31 octobre 2024 • Opinion •
Un spectre hante l’Europe, l’isolationnisme américain, et ce indépendamment du résultat de la prochaine élection présidentielle. Pourtant, une perspective cavalière sur l’histoire des États-Unis révèle que le concept n’est pas aussi évident qu’il y paraît.
Les tenants de la doctrine isolationniste se réfèrent à George Washington, général victorieux de la guerre d’Indépendance (1775-1783) et premier président des États-Unis. Dans une adresse au Congrès, le 19 septembre 1796, il recommande d’éviter toute « alliance empêtrante », justifiant la neutralité américaine dans la guerre entre la France révolutionnaire et l’Angleterre. Les États-Unis constituent alors une puissance de second rang qui ne doit pas être instrumentalisée. Cette conception n’est que conjoncturelle.

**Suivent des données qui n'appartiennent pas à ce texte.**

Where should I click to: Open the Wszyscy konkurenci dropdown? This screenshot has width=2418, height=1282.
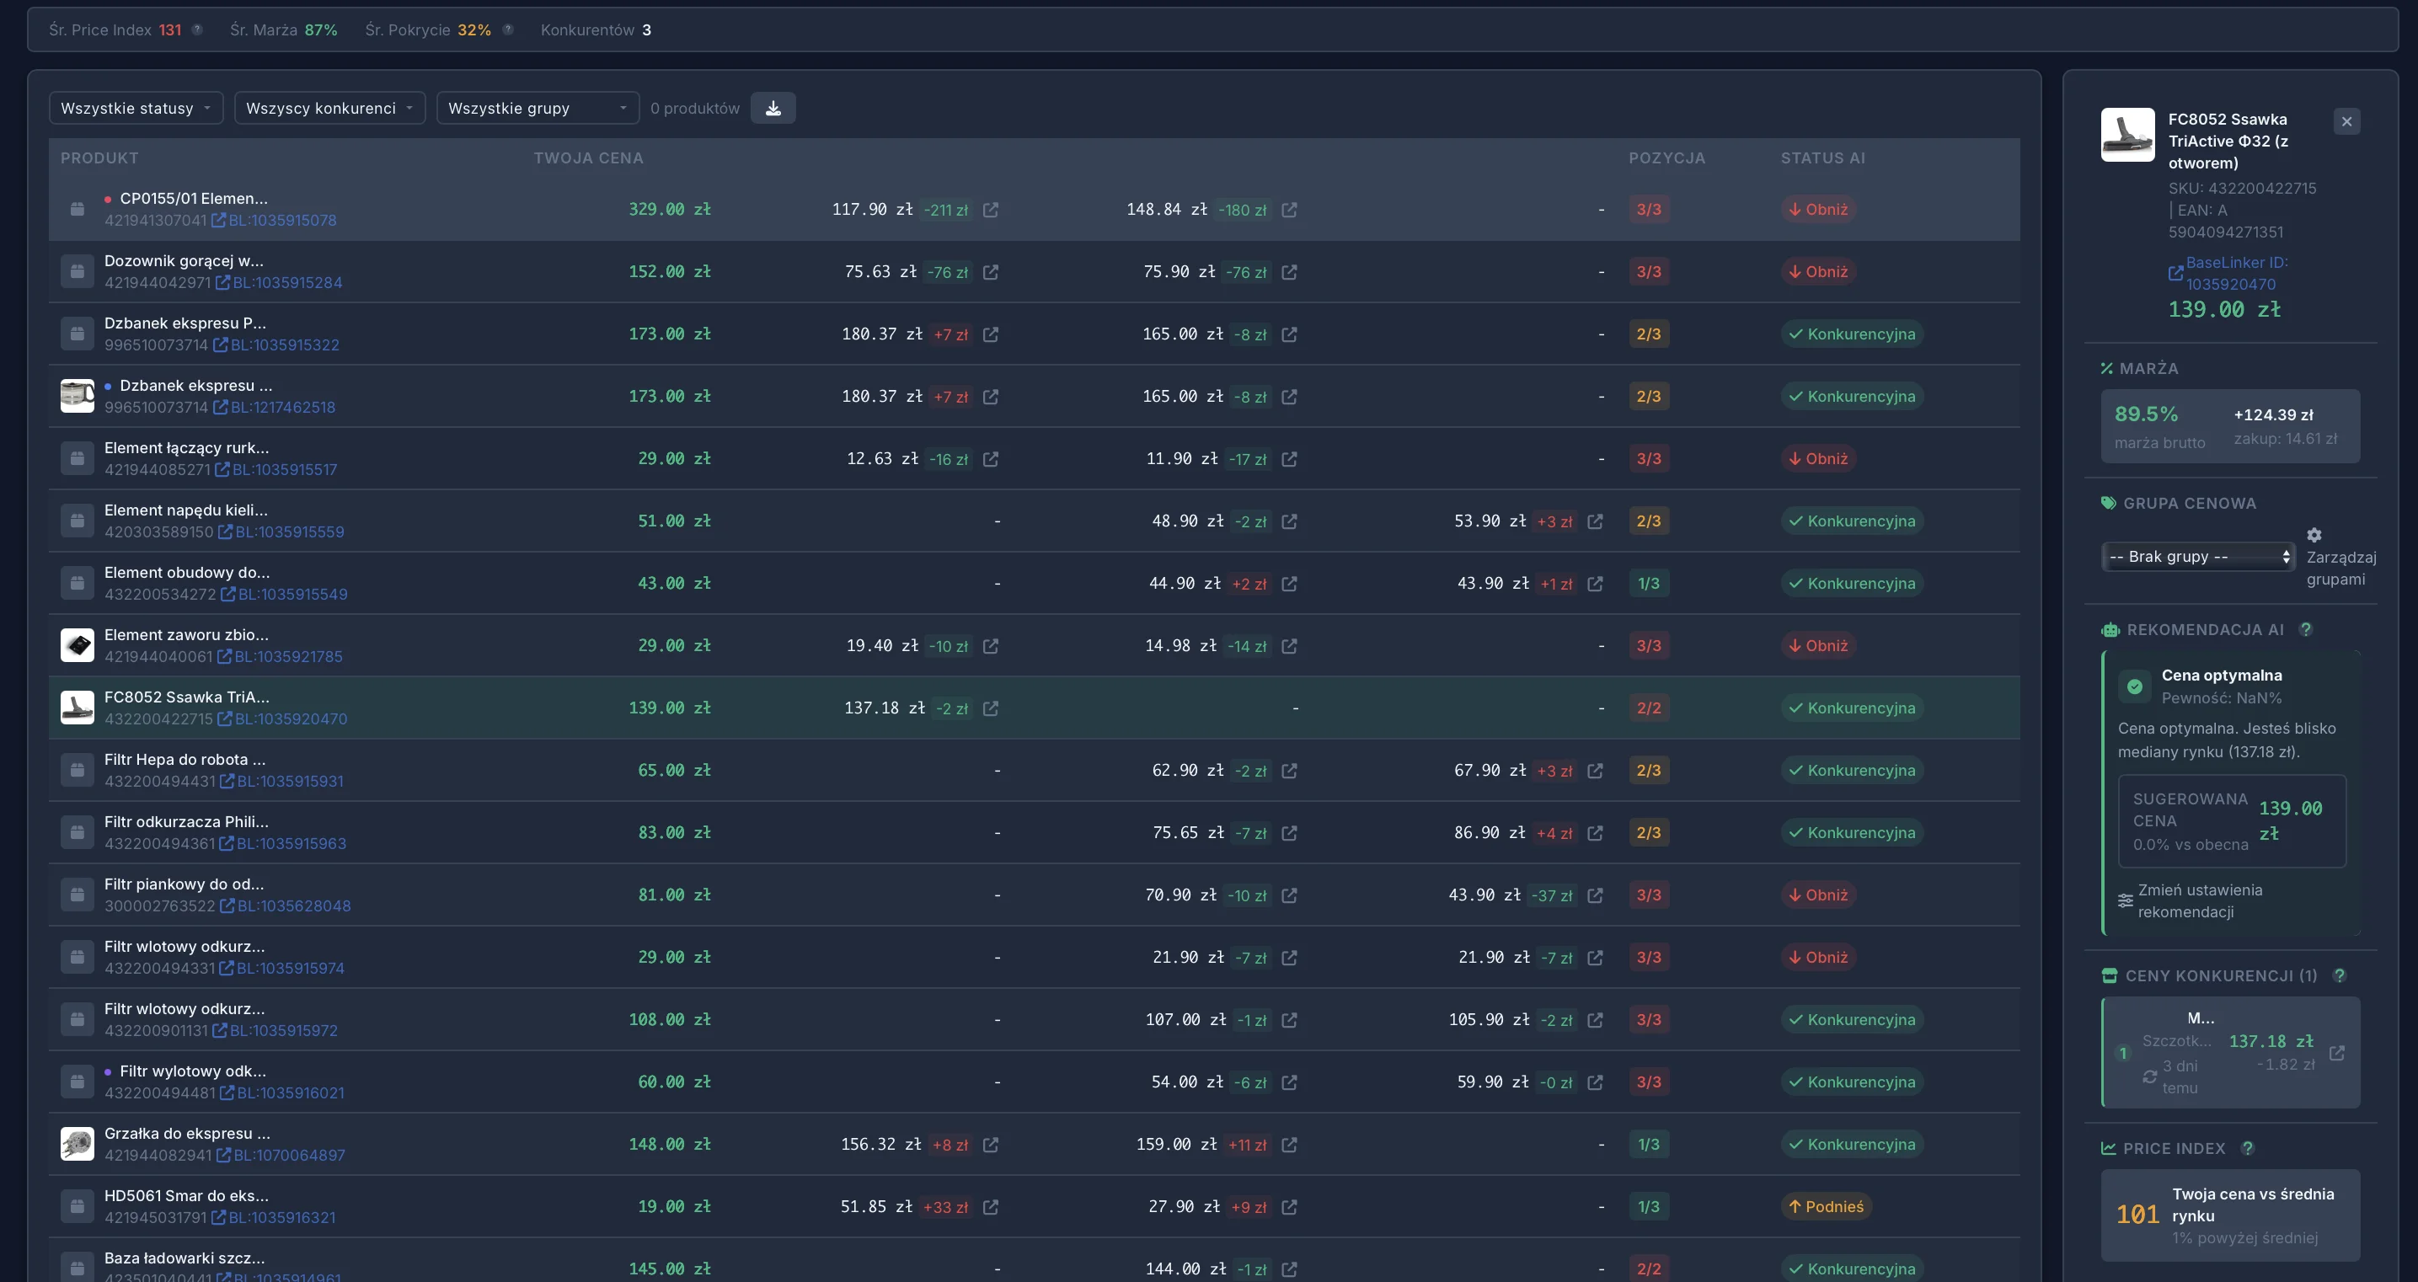click(x=329, y=108)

Pourtant, l’idée domine la politique étrangère américaine jusqu’à la fin du XIXe siècle, sans que cette dernière soit réductible à une forme d’isolement international : on rappellera l’engagement précoce en Méditerranée, contre la piraterie barbaresque (1804) et la déclaration Monroe (1823). Celle-ci peut être considérée comme une alliance objective avec l’Angleterre : la flotte anglaise assure la sécurité dans l’Atlantique, au bénéfice des États-Unis, ces derniers se déployant dans le Pacifique. L’ouverture du Japon par le commodore Perry (1854), l’activité missionnaire et commerciale américaine dans l’empire déclinant des Qing et la doctrine de la « porte ouverte » (1899) en témoignent.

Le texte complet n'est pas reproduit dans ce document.